An SSD controller doesn’t know which memory pages contain user data and which are considered empty by the OS. It’s because removing a file doesn’t involve its actual physical removal. Instead, the corresponding memory is marked in the file system as available for writing into. So, an SSD controller can only pre-erase pages in the reserve pool (if it exists) which is not accessible by the OS. For a better solution of this problem, modern OSes have the TRIM command which improves the efficiency of garbage collection. TRIM enables the SSD controller to physically remove unneeded data so that the user didn’t feel a performance hit during subsequent write requests.

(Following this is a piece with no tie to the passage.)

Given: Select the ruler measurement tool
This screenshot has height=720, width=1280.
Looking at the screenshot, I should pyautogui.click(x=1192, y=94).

This is how it should be theoretically. In practice, however, SSDs differ in their garbage collection and TRIM support. That’s why we check out the performance hit an SSD suffers when transitioning from its out-of-box (the flash memory is clean) to used state. This test follows the SNIA SSSI TWG PTS guidelines, which means that we measure the speed of writing in four cases one by one: 1) when the SSD is in its out-of-box state, 2) after the SSD has been twice filled full with data, 3) after a 30-minute pause that allows the SSD controller to restore performance by means of data reorganization and garbage collection, and 4) after the SSD is cleaned logically by the TRIM-supporting OS.

We ran the tests in synthetic IOMeter 1.1.0 RC1 benchmark, where we measured random write speed when working with 4 KB data blocks aligned to flash memory pages at 32 requests queue depth. The test data were pseudo-random. The following diagram shows the history of the relative speed changes, where 100% refers to the SSD performance in “fresh-out-of-box” state.

As you can see in the diagram, the performance degradation problem only persists on SandForce-based SSDs. The others can restore their speed back to the original level after a TRIM command. That’s why the Kingston SSDNow V300, like all other SF-2281 based solutions, are better suited for a system disk rather than for storing user data. When files are constantly being rewritten, the SSD’s writing performance may plummet by a half, which is most annoying.

Background garbage collection doesn’t work well on the SandForce-based SSDs, too. Although they have a rather large reserve pool, their speed can only be restored, even though partially, in a TRIM-supporting environment. This remark is important for Windows XP (where TRIM isn’t supported at all), for Mac OS X (when you have to enable TRIM), and for RAIDs (where TRIM depends on the RAID controller’s driver).